Нет, вы на секунду представьте мой культурный шок! Человек, у которого во все надбровные дуги бегущей строкой идёт текст «Владимирского централа», непринужденно и с огоньком, очень бегло и легко играет Листа... Руками, которыми мясо рубил в промышленных масштабах.
— Василий, — представился мне гигант-виртуоз.
— Ульяна, — прошелестела я ему в ответ.
— Чем промышляешь, ребёнок? В кабаке, поди, про жёлтые тюльпаны поешь за рубль мелочью?
— Нет... Не совсем... Я регент. В церкви. Дирижёр я. Хора. Но и про тюльпаны могу, если надо.
— Ух ты какая... Удивила. Регент...
— Да вы меня тоже удивили, — бестактно ляпнула я.
— Чем, Ульян? Тем, что такая горилла кроме собачьего вальса в два пальца что-то ещё сыграть может? — расхохотался Василий.
— Нет, ну что вы... — мнусь я.
Не ври, так ты и подумала, у тебя на лбу всё написано. Учись лицо держать, это пригодится. Глазищи не таращь свои, они с потрохами выдают. Так где, говоришь, церковь твоя? Приду послушать, как ты там поёшь. Давай номер телефона, позвоню, как соберусь.
На этом мы и расстались. Позвонил мне Василий где-то через полгода после нашего с ним занимательного сейшена.
— Ульян, привет! Это Вася. Ты дома вообще бываешь? Я тебе две недели названиваю, да всё никак не застану.
Уточню, что всё происходило в эпоху досотовой связи.
— Какой Вася?
— Невежливая ты девушка, невоспитанная. Как ты могла забыть меня, Ульяна?! Я ей Глена Миллера и Листа, как родной, играл, а она меня не помнит.
— Ой, Василий, здравствуйте! — до меня, наконец-то, дошло, кто звонит.

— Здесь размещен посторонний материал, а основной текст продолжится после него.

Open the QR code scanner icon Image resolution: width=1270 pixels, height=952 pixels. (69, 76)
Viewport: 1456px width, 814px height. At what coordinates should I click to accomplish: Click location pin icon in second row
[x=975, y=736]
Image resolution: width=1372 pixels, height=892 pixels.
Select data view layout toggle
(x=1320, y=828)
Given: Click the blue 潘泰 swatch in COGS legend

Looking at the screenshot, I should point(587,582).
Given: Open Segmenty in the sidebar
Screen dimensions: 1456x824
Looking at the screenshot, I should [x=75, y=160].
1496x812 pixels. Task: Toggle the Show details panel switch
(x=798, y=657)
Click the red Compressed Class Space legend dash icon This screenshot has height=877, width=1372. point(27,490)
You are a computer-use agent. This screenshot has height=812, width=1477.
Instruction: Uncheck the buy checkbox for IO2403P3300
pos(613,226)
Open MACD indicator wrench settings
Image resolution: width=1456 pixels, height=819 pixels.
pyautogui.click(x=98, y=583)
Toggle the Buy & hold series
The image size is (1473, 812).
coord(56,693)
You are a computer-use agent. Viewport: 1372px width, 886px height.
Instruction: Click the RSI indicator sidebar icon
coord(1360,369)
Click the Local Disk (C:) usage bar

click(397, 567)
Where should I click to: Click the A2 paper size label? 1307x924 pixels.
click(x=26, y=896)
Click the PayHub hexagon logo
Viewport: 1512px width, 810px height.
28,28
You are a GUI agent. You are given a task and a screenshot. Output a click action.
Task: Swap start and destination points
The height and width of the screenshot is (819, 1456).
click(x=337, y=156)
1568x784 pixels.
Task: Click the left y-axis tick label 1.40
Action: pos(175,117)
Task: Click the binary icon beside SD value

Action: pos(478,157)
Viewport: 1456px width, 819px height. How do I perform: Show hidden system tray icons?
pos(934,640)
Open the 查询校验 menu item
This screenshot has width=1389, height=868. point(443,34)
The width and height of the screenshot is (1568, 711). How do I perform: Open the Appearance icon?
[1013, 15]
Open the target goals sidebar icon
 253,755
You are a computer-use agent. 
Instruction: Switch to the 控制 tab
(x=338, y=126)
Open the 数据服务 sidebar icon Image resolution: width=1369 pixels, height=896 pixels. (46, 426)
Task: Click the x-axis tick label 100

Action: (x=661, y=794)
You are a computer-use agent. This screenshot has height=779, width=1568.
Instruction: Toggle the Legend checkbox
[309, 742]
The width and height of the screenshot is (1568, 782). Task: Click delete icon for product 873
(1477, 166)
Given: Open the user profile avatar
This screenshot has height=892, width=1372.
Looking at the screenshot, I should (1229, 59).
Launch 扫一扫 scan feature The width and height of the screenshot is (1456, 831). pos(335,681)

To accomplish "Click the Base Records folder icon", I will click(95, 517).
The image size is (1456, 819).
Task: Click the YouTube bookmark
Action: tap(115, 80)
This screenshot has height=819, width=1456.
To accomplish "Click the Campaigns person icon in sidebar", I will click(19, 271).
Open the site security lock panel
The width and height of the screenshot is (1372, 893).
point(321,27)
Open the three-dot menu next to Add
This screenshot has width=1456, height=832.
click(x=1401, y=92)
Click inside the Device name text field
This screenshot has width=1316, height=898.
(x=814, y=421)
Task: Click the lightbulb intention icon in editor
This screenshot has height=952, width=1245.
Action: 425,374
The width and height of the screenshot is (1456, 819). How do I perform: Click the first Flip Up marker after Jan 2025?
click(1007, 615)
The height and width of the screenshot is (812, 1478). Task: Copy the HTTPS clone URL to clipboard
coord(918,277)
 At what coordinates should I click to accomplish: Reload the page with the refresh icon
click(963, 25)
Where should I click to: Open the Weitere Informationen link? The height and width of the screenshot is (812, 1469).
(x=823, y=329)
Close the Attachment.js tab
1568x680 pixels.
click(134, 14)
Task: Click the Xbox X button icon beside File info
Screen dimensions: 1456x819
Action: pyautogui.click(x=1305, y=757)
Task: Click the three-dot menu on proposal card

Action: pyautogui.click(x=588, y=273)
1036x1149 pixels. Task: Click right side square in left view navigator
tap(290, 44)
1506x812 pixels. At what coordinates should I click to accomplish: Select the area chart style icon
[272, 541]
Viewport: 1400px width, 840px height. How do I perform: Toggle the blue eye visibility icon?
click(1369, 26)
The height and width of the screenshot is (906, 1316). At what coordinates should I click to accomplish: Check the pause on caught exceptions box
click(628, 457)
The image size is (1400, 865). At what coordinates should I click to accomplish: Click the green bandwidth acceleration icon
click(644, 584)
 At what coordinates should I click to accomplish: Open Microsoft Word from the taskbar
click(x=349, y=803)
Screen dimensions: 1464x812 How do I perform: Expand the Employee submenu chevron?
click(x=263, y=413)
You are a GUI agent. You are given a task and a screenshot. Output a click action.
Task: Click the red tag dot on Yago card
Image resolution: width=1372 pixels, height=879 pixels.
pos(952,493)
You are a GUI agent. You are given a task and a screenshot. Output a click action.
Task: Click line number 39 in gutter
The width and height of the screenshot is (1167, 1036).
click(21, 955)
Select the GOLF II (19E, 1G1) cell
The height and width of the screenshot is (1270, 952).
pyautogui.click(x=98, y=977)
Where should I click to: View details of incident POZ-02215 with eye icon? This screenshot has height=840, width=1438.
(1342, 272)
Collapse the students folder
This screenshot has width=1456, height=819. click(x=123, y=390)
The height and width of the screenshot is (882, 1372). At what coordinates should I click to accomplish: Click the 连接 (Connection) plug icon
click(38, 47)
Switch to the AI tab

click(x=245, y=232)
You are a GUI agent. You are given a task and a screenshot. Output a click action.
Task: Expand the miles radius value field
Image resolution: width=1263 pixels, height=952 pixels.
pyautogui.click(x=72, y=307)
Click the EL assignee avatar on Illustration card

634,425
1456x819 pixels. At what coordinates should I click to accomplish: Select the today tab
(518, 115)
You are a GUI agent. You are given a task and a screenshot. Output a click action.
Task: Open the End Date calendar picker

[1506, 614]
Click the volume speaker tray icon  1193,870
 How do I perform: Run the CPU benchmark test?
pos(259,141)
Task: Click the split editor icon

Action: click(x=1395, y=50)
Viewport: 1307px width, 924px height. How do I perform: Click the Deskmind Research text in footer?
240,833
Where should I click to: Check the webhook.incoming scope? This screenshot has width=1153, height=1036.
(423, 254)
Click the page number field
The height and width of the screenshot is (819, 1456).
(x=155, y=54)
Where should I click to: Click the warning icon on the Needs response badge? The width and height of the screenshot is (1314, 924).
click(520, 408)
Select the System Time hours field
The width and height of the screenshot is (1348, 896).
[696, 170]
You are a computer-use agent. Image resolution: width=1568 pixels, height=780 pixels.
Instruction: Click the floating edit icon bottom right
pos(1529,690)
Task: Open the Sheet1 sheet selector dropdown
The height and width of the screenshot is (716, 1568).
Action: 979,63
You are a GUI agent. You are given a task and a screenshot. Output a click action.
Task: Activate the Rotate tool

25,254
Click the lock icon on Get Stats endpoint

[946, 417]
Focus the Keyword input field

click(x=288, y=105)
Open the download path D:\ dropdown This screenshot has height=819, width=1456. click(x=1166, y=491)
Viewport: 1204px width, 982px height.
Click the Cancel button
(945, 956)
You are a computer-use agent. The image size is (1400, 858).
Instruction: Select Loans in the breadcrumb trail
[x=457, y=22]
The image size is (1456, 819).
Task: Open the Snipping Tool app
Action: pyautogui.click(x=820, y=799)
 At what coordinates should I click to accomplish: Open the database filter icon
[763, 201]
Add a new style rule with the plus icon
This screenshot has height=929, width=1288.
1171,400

— О, память потихоньку к ней возвращалась! — пророкотал Василий. — Тут у меня праздник намечается, юбилей, сто лет воровской жизни. Да шучу, не бойся. Сорок пять на носу. У меня к тебе деловое предложение — приезжай как гостья и как тапёр-солист, смурлыкаешь со мной про май вэй и странников в ночи, поешь-выпьешь-заработаешь и домой.
Да я юбилейную программу в стиле «джаз-нон-стоп» одна не потяну, честно. Давайте я с собой хорошего пианиста возьму, мы с ним в паре хорошо идём. Он с завязанными руками всё, что душе угодно может сыграть, а я нет.
— Ладно... Бери своего хорошего, коль одна боишься. До встречи, беспамятная. Такси за вами пришлю.
Неделю мы с моим другом-пианистом репетировали, как перед хорошим международным конкурсом, чтобы взыскательные уши Василия не пострадали в праздничный день даже от малейшей лажи.
Костику (пианисту) я в красках описала юбиляра и намекнула, что в случае нашего с Костиком триумфа, отблагодарят более чем приличным гонораром. На случай провала версий у меня не было, поэтому работали только «на победу». Старались.